A finales de los años 90, mi hijo estuvo en control médico durante cierto tiempo con un neumólogo, por un padecimiento que con los años superó satisfactoriamente. Elegimos al galeno porque formaba parte de la red de un seguro médico empresarial que, por aquel entonces, nos daba cobertura. Sus credenciales profesionales eran incuestionables; no así su actitud.
Como es habitual en los seguros médicos privados, los honorarios por consulta tenían una tarifa preferencial. La lógica es un quid pro quo: el profesional cobra un poco menos, pero gana clientes que llegan a él precisamente por ser miembro de esa red.

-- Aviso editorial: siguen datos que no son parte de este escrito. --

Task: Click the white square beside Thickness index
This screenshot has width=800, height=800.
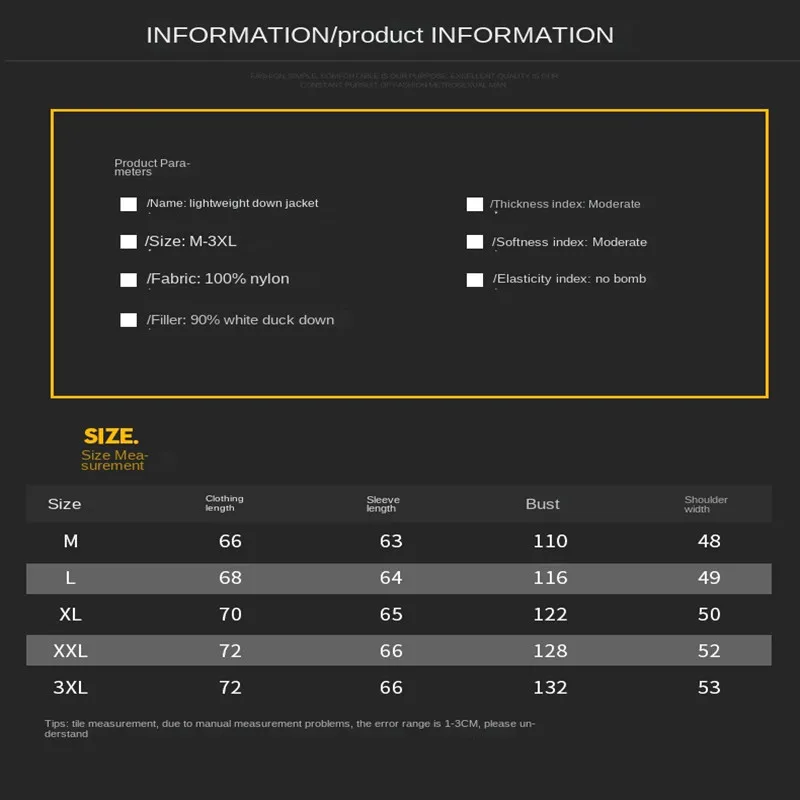Action: 474,204
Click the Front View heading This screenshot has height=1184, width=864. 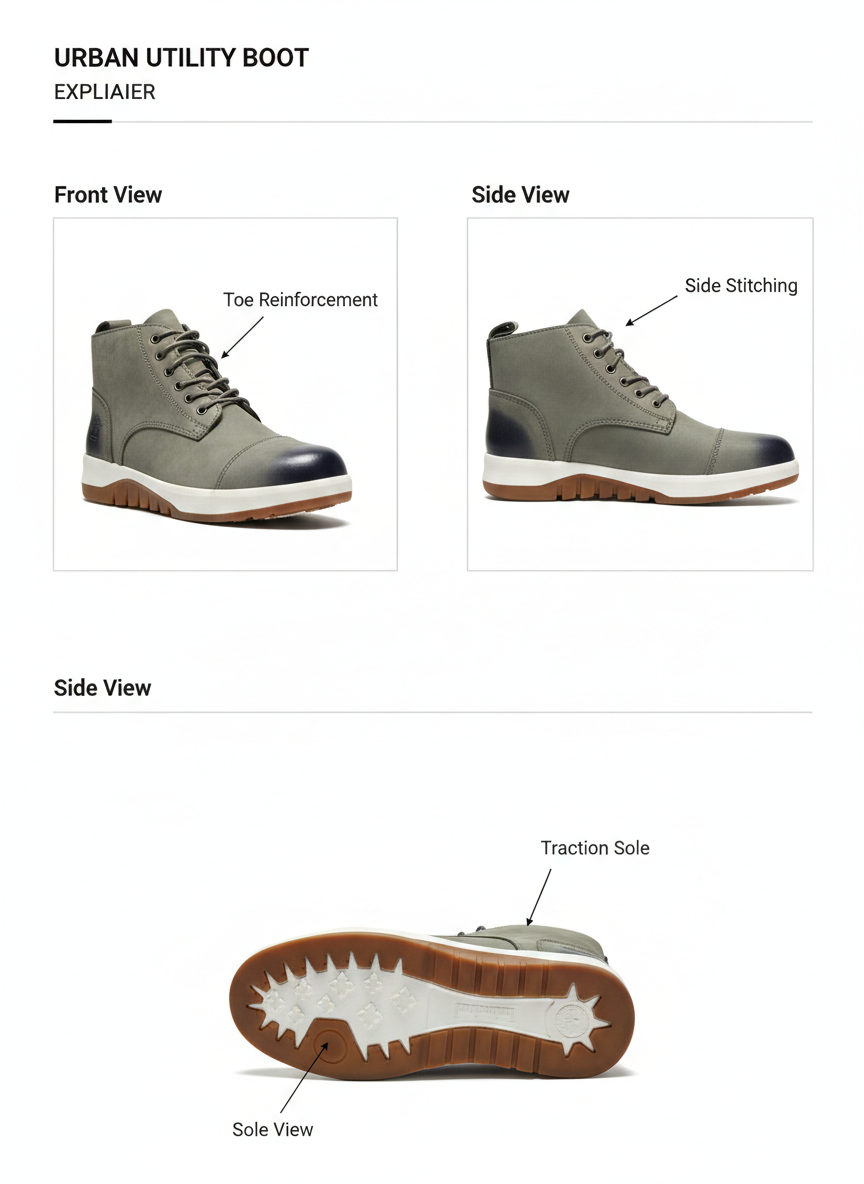point(108,195)
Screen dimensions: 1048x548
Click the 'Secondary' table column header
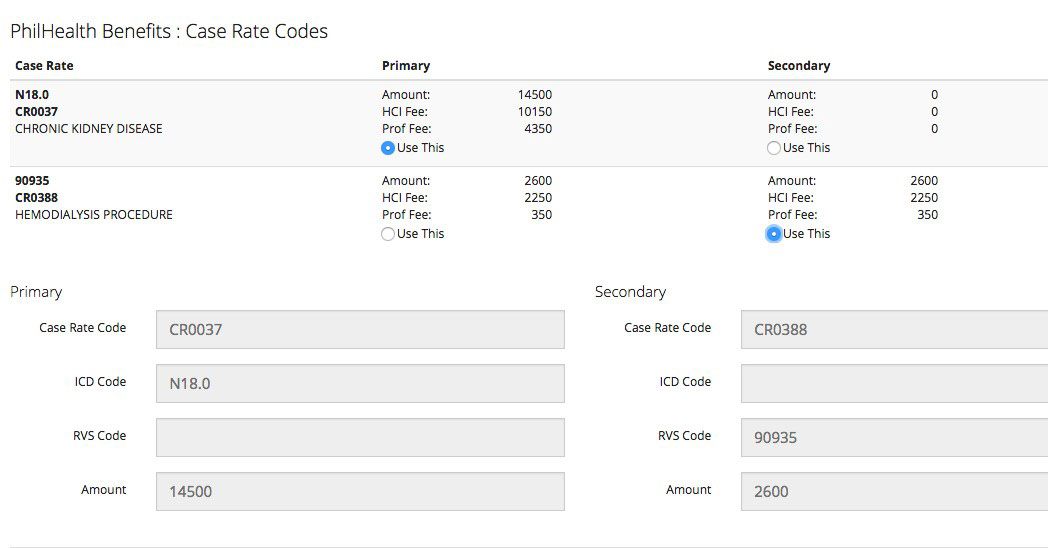(799, 66)
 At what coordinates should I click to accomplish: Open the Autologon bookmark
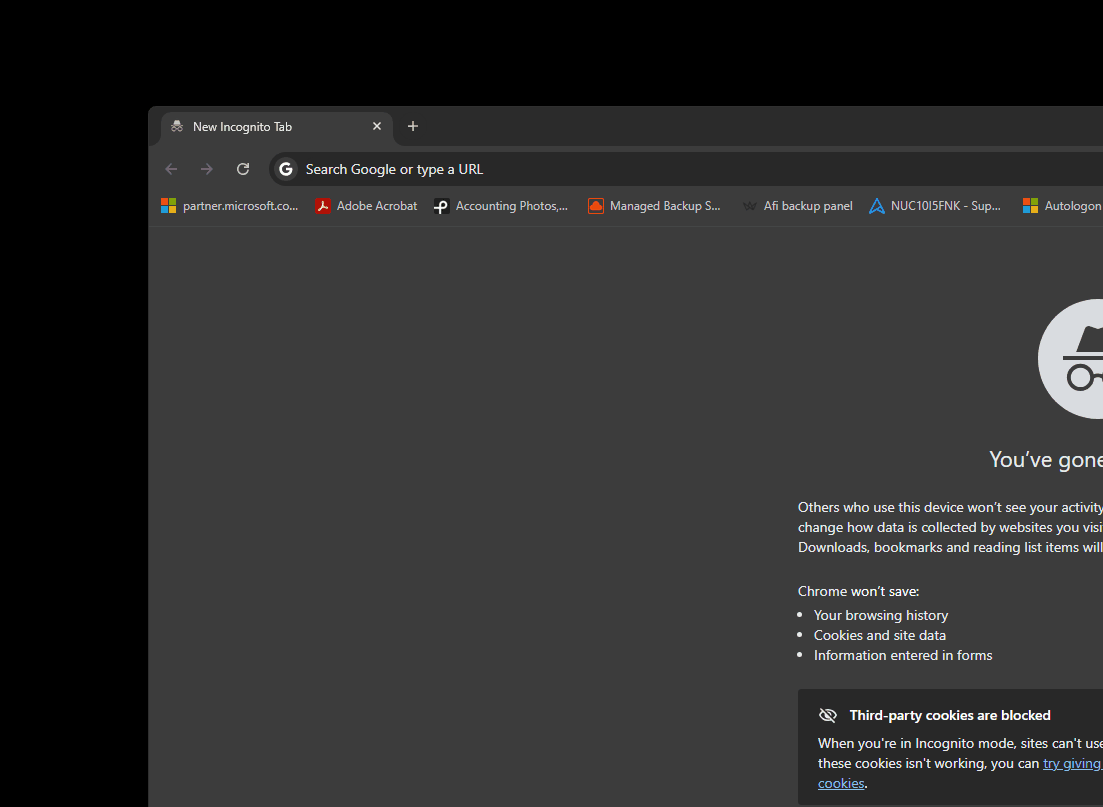pos(1063,206)
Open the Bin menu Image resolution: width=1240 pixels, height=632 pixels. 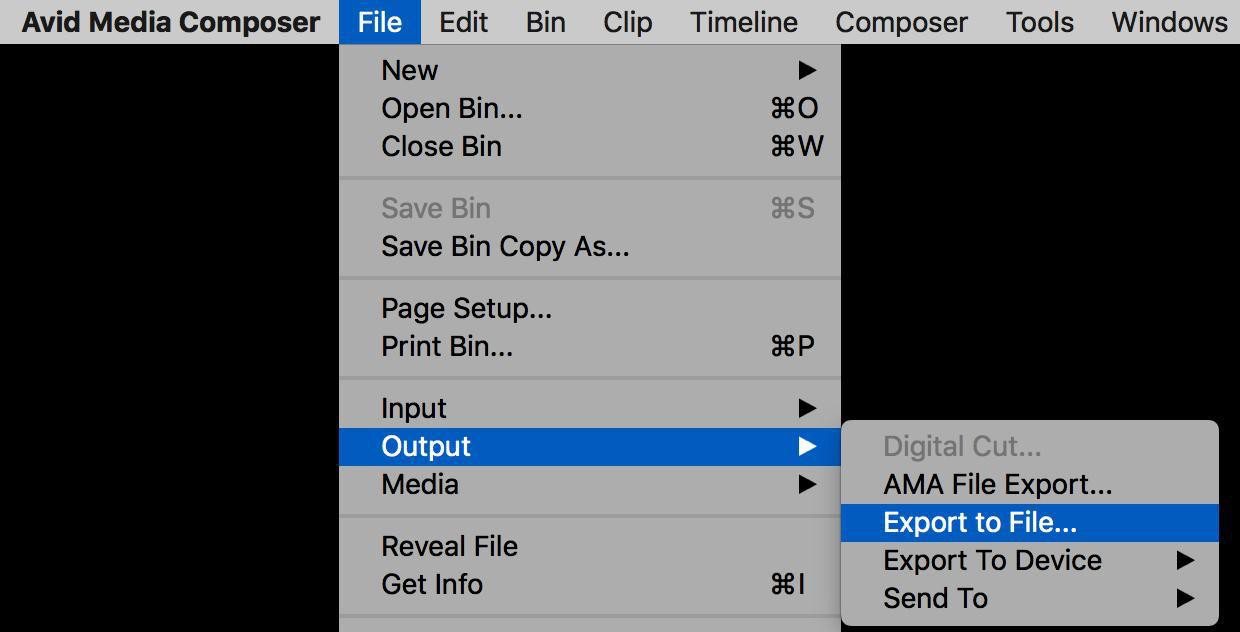pos(546,22)
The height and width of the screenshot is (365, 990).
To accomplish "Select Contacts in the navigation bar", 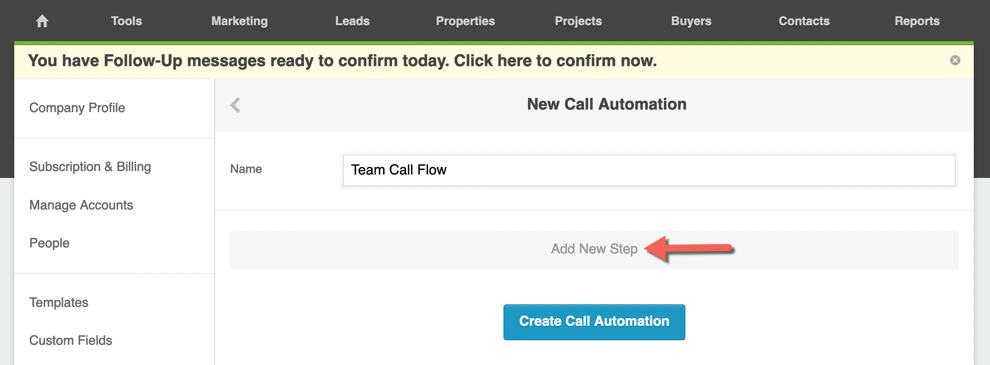I will 804,21.
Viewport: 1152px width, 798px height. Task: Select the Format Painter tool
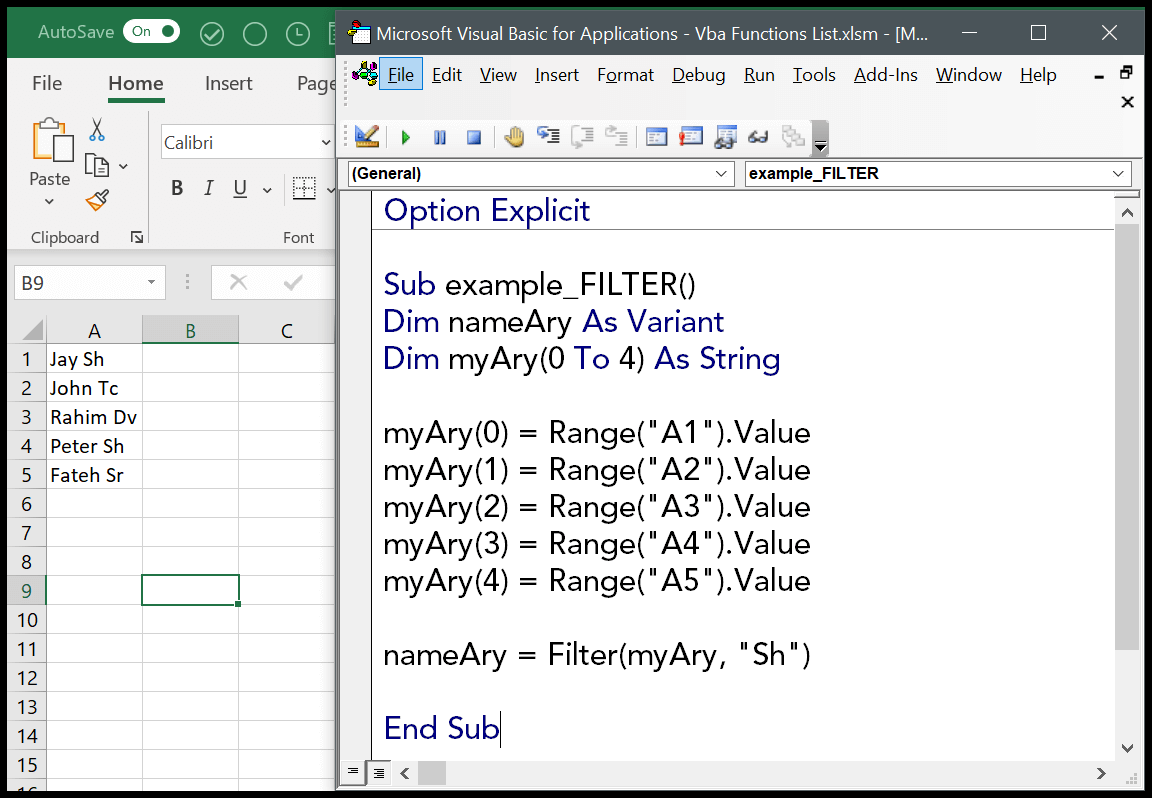click(x=96, y=200)
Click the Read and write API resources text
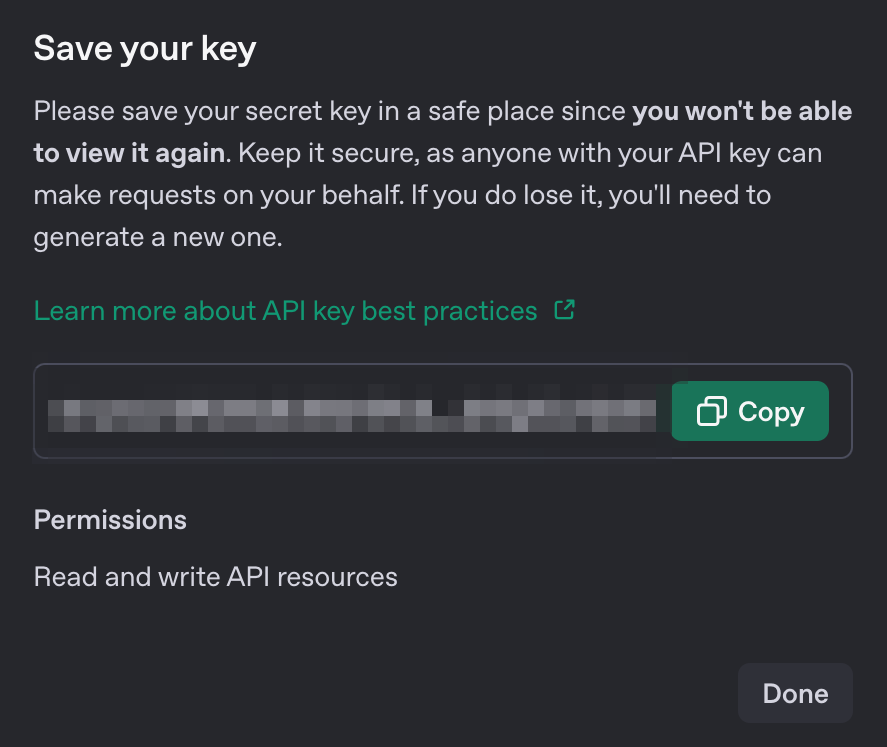887x747 pixels. tap(215, 576)
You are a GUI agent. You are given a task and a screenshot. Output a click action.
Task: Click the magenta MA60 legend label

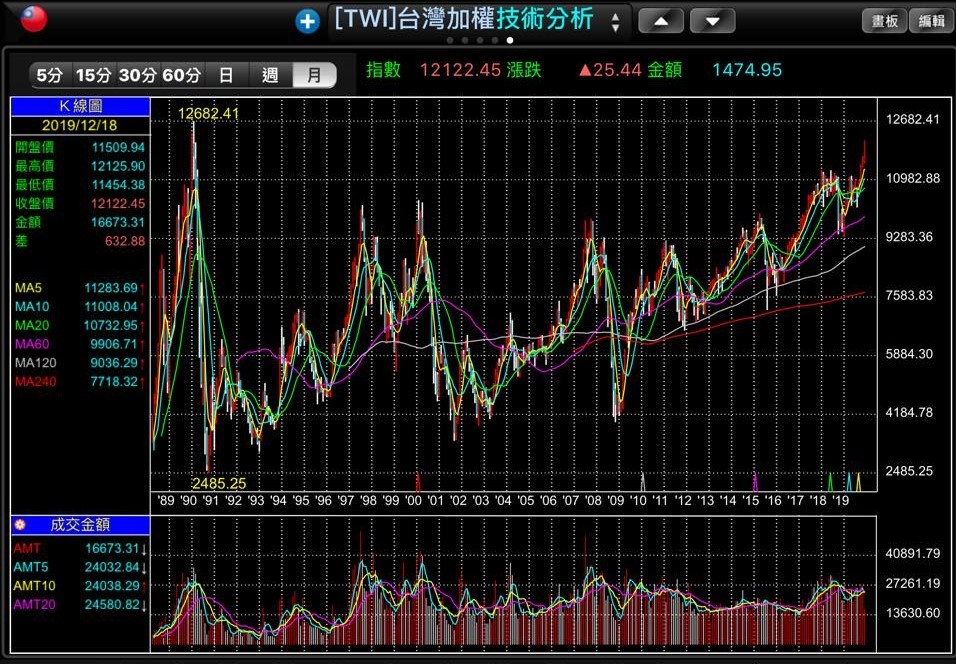tap(31, 343)
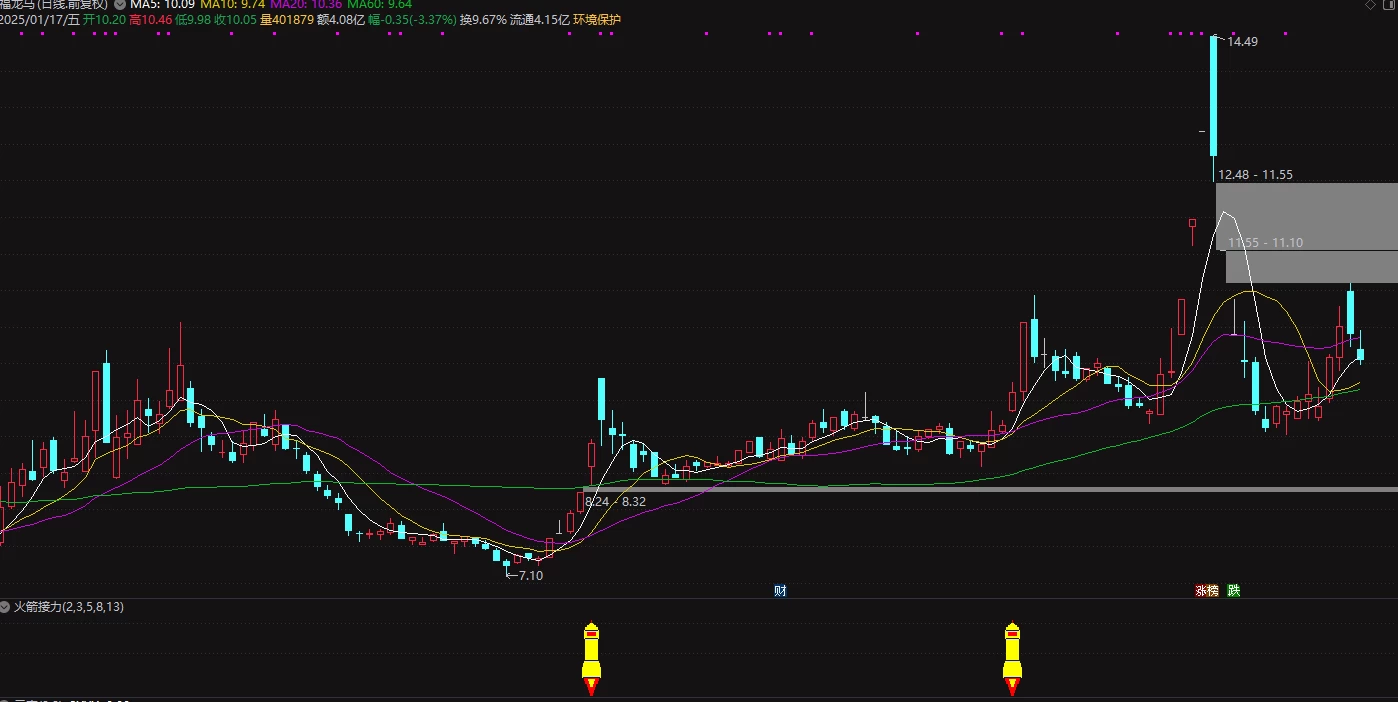Image resolution: width=1398 pixels, height=702 pixels.
Task: Expand the bottom sub-indicator panel chevron
Action: click(x=6, y=699)
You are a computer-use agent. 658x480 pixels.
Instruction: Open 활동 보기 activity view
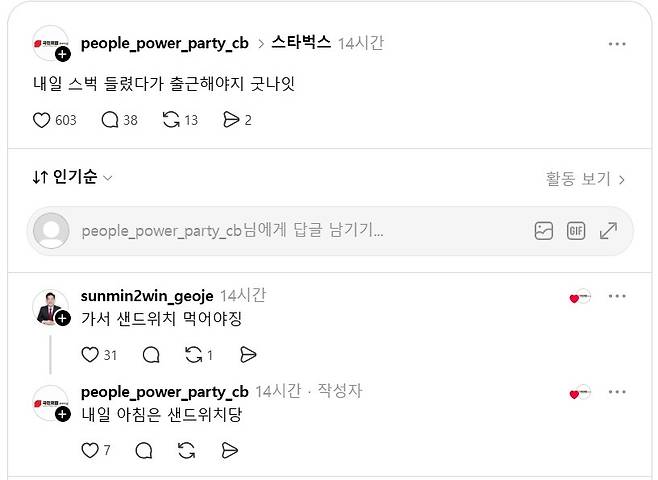(585, 179)
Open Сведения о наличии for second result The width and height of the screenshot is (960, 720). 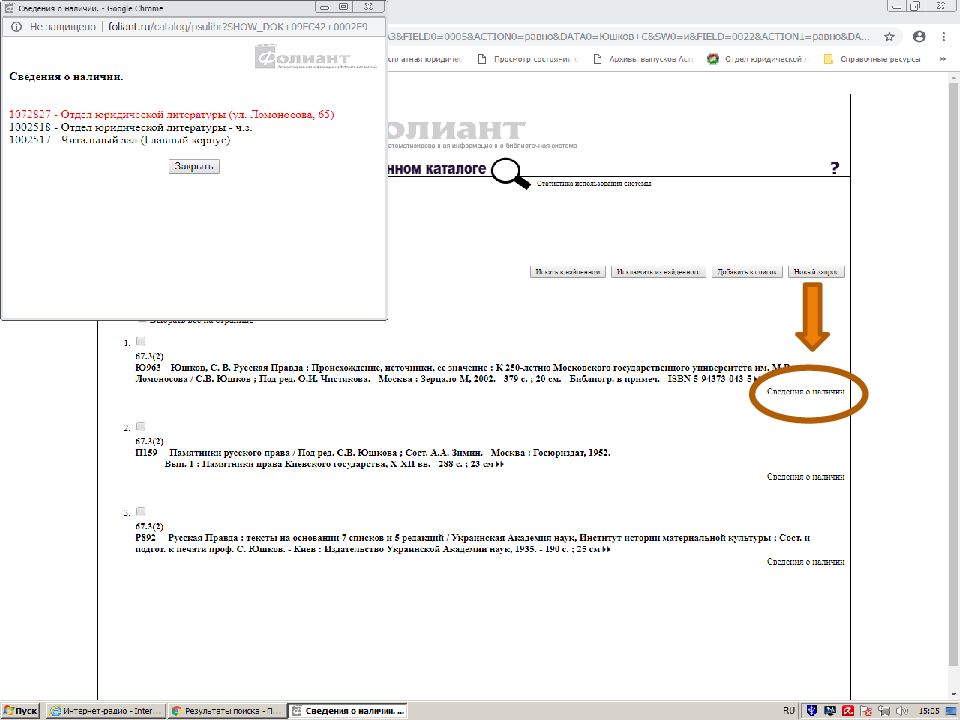805,477

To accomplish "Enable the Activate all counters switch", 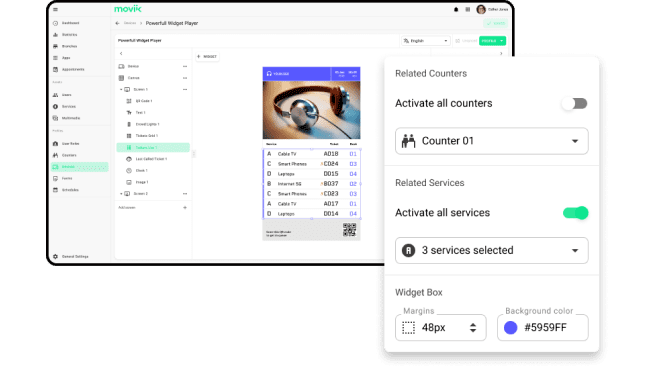I will [x=575, y=103].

Con lo que no contábamos era con la discriminación constante que el tipo nos hacía en todas y cada una de las consultas. No importaba la hora a la que llegáramos a la clínica, con o sin cita: el señor siempre, siempre nos atendía de último, incluso después de que hubieran pasado consulta todos y cada uno de los pacientes que pagaban la tarifa normal. Así estuviésemos desde la mismísima madrugada, las horas y horas de espera eran su manera de decirnos que nosotros merecíamos menos de su valiosa atención profesional. Trato de limosneros.
En retrospectiva, sigo sin entender ese comportamiento tan poco ético. Si él no estaba conforme con los honorarios asignados por la red, lo procedente era salirse de ella. ¿Por qué seguir, si no? Porque permanecer para tratar a sus pacientes como personas de segunda categoría hace sospechar que algo en su autoestima debía estar muy dañado.